US President Donald Trump has insisted that the oil price shock will be temporary and a peace deal with Iran is close, but sporadic fighting has continued despite a ceasefire
Washington (United States) (AFP) - US consumer inflation surged to a fresh three-year high in May, with soaring energy prices caused by US President Donald Trump’s war in Iran posing a key challenge to Republicans ahead of midterm elections.
The consumer price index (CPI) rose 4.2 percent year-on-year, up from April’s 3.8 percent figure, the US Bureau of Labor Statistics said Wednesday.
It was the highest reading since April 2023, according to official data, but in line with analyst expectations.
The US-Israel war against Iran, launched in late February, has sent energy prices skyrocketing after Tehran retaliated by virtually closing the vital Strait of Hormuz, through which roughly a fifth of global oil and gas normally pass.
Asked by reporters if he was concerned by Wednesday’s data, Trump said “the numbers were great… I love the inflation.”
He repeated his prediction that it would “come down like a rock” after the conflict ends.
Economists have disputed that claim, with oil prices expected to take months to return to pre-war levels, depending on when hostilities end.
Soaring costs are a key issue for voters as they head to midterm elections in November, when Trump’s Republican Party will be aiming to maintain their control of both houses of Congress.
Should Democratic lawmakers retake one or both houses, it will limit Trump’s ability to bulldoze policies through Congress as he has done throughout his second term.
- Possible peak -
May’s consumer inflation data showed energy prices had risen 23.5 percent over the same time last year, with gasoline rising by 40.5 percent.
Grocery prices also rose significantly for the second month in a row, up 2.7 percent over a year ago.
Other prices to increase over the month included medical care, personal care, airline fares and recreation.
Americans have been dealing with years of higher prices, with inflation continuing to remain elevated long after the pandemic.

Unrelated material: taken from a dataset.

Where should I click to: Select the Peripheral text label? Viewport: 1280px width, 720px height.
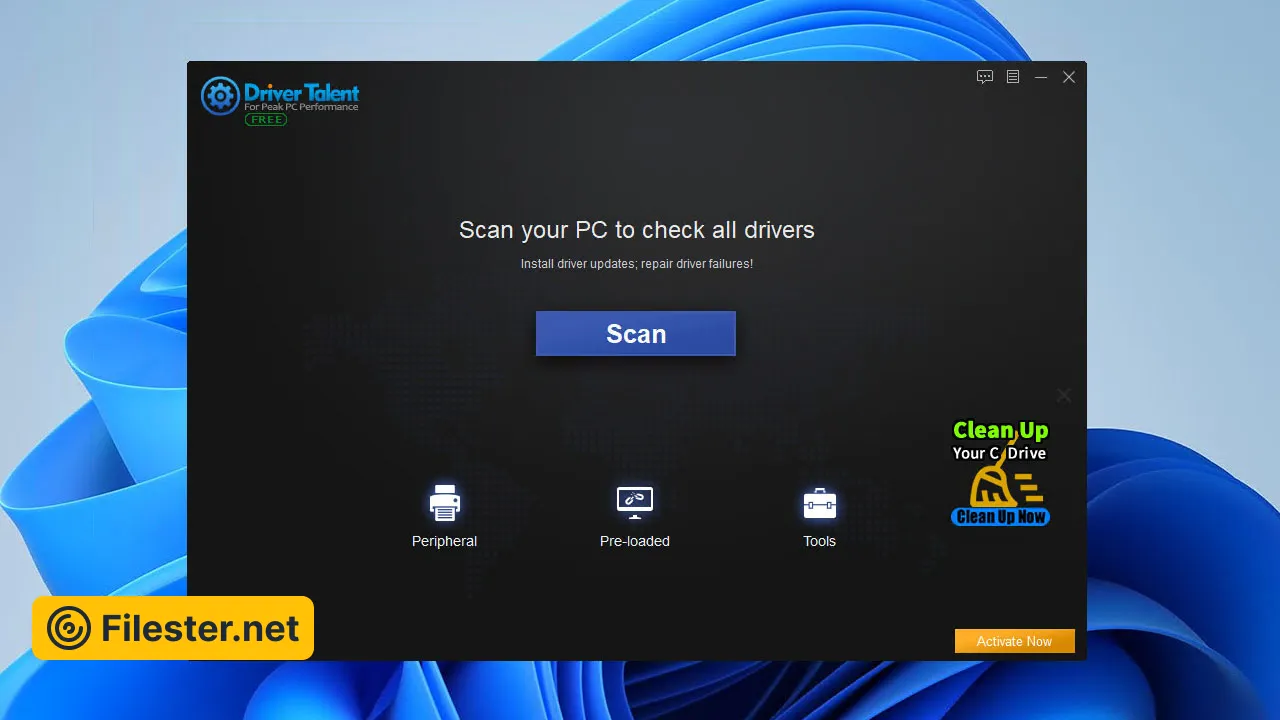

Prices have been fuelled by repeated shocks, including the Russian invasion of Ukraine, Trump’s tariffs and now the war on Iran.

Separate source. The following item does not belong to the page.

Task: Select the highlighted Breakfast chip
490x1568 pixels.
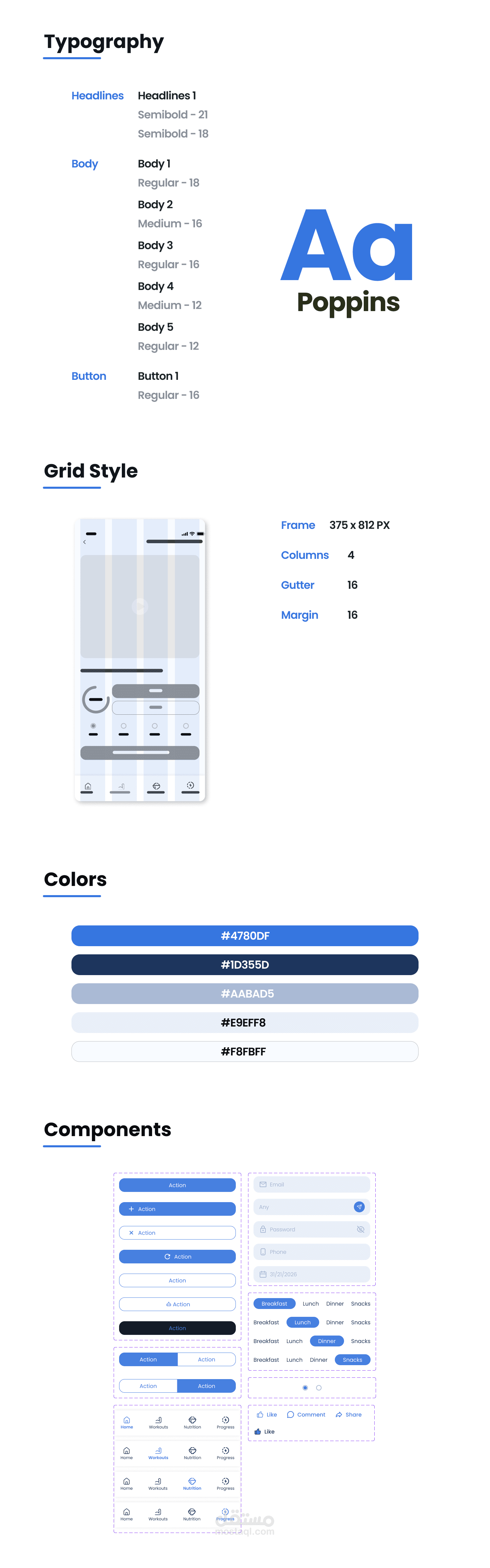Action: coord(274,1303)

Analysts, however, said that gasoline prices at the pump have recently stabilized, potentially indicating a favorable outlook for overall inflation.
“Higher energy prices again pushed up inflation last month, but we estimate that inflation has peaked and will trend lower in the second half of the year,” said Kathy Bostjancic, chief economist at Nationwide.
She added that this was assuming there was a “near-term resolution with Iran to reopen the Strait of Hormuz.”
Core CPI inflation, which excludes volatile food and energy prices, came in at 2.9 percent in May, up from 2.8 percent the month before.
“For now, there appears to be little passthrough of higher energy cost onto core inflation, outside of airfare,” said Gregory Daco, chief economist at EY-Parthenon.
- ‘No position to cut rates’ -
The US Federal Reserve has a long-term two-percent target for inflation, and the central bank’s key interest rate-setting committee will meet next week.
It will be new chairman Kevin Warsh’s first meeting since taking office last month, and he will be under pressure from Trump to reduce interest rates.
New Fed Chair Kevin Warsh (L) was nominated by US President Donald Trump and will be under pressure from him to reduce interest rates, despite rising inflation
Markets, however, expect the Fed to keep rates steady at this meeting, and are now pricing in rate hikes for later in the year, spooking equity investors.
Before the war, markets had priced in rate cuts for later in the year, with expectations that inflation fueled by Trump’s tariff policy would begin to fade.
The war, however, has complicated the outlook, with more Fed policymakers saying they were concerned about rising inflation, which the central bank would typically address by raising rates.
The Fed’s preferred inflation gauge, the Personal Consumption Expenditures (PCE) prices index, also hit a three-year high in its last reading.
“The Fed will be in no position to cut rates if this continues,” said Chris Zaccarelli, chief investment officer for Northlight Asset Management.